_WHAT THIS TASK INVOLVES:_
Copy out the records below, switching every "Where should I click to" to "Which spot should I click to" and changing nothing else. Omit the pictures from your copy.

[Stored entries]
* * *

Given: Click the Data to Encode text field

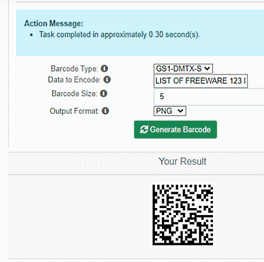Looking at the screenshot, I should [x=201, y=81].
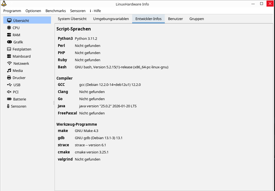Click the Drucker printer icon

pos(9,78)
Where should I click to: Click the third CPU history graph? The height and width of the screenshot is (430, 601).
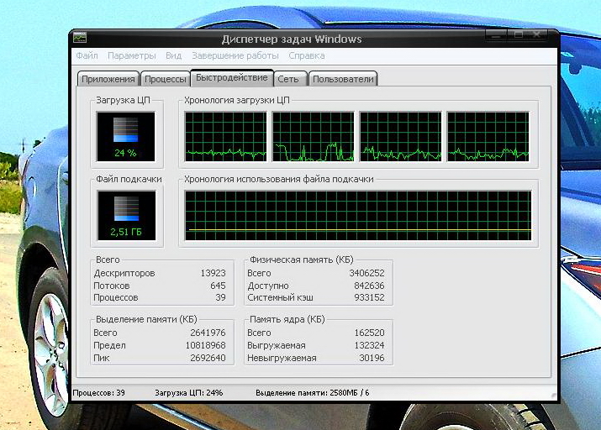[x=400, y=136]
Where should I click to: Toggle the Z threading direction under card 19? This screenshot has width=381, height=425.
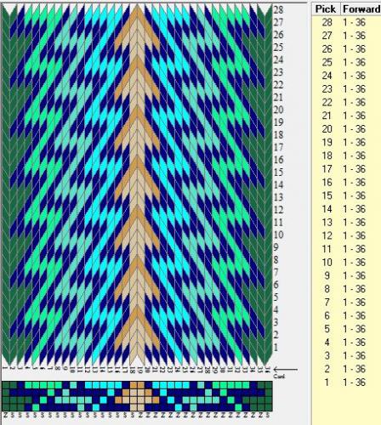point(140,416)
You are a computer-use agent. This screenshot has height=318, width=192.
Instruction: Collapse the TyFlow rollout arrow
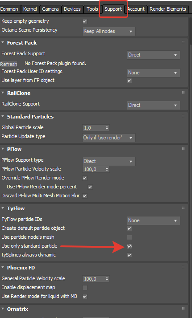coord(3,208)
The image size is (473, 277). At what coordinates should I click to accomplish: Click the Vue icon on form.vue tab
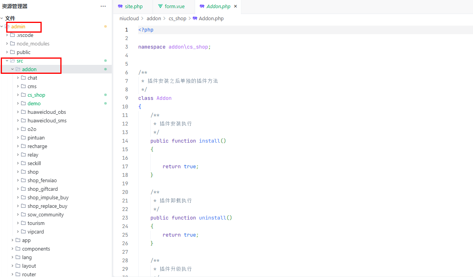point(160,7)
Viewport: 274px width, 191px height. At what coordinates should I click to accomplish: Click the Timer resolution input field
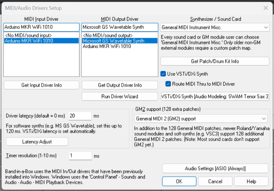click(x=81, y=156)
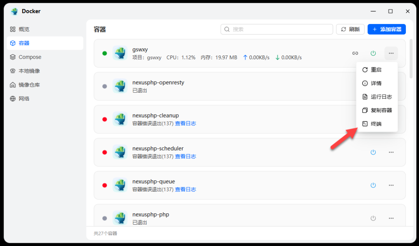The width and height of the screenshot is (419, 246).
Task: Select 复制容器 in the menu
Action: point(377,110)
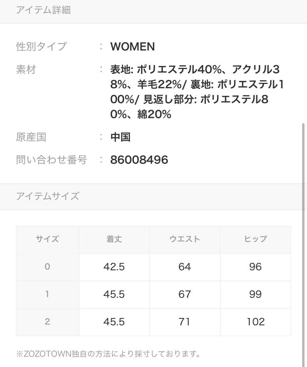Screen dimensions: 307x367
Task: Click the hip value 102 cell
Action: coord(255,321)
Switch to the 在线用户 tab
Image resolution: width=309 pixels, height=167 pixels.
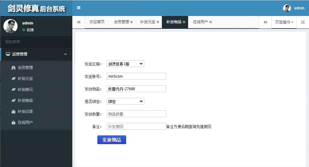click(x=200, y=22)
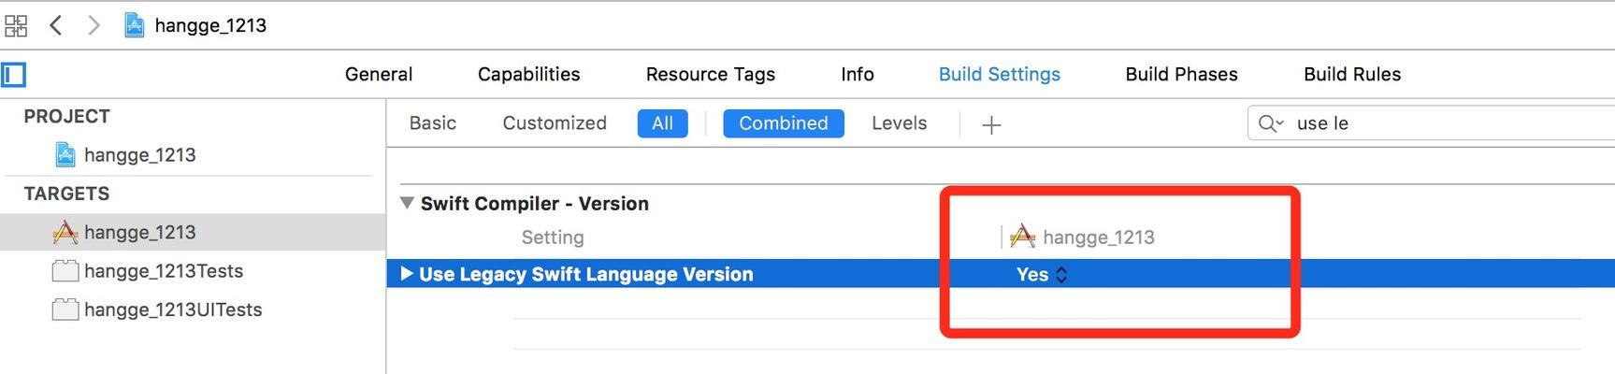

* * *

_IN RESPONSE:_
Given: Click the Data to Encode text field

Looking at the screenshot, I should [x=201, y=81].
Click the Drucker printer icon

pos(9,78)
Which spot should I click to: Click the third CPU history graph? The height and width of the screenshot is (430, 601).
[x=400, y=136]
Which spot should I click to: Toggle the Z threading direction under card 19? This screenshot has width=381, height=425.
point(140,416)
You are a computer-use agent. This screenshot has height=318, width=192.
Instruction: Collapse the TyFlow rollout arrow
coord(3,208)
The image size is (473, 277). At what coordinates should I click to accomplish: Click the Vue icon on form.vue tab
point(160,7)
Viewport: 274px width, 191px height. At what coordinates should I click to accomplish: Click the Timer resolution input field
click(x=81, y=156)
The width and height of the screenshot is (419, 246).
Task: Select 复制容器 in the menu
Action: point(377,110)
Screen dimensions: 307x367
Task: Click the hip value 102 cell
Action: coord(255,321)
Switch to the 在线用户 tab
Image resolution: width=309 pixels, height=167 pixels.
click(x=200, y=22)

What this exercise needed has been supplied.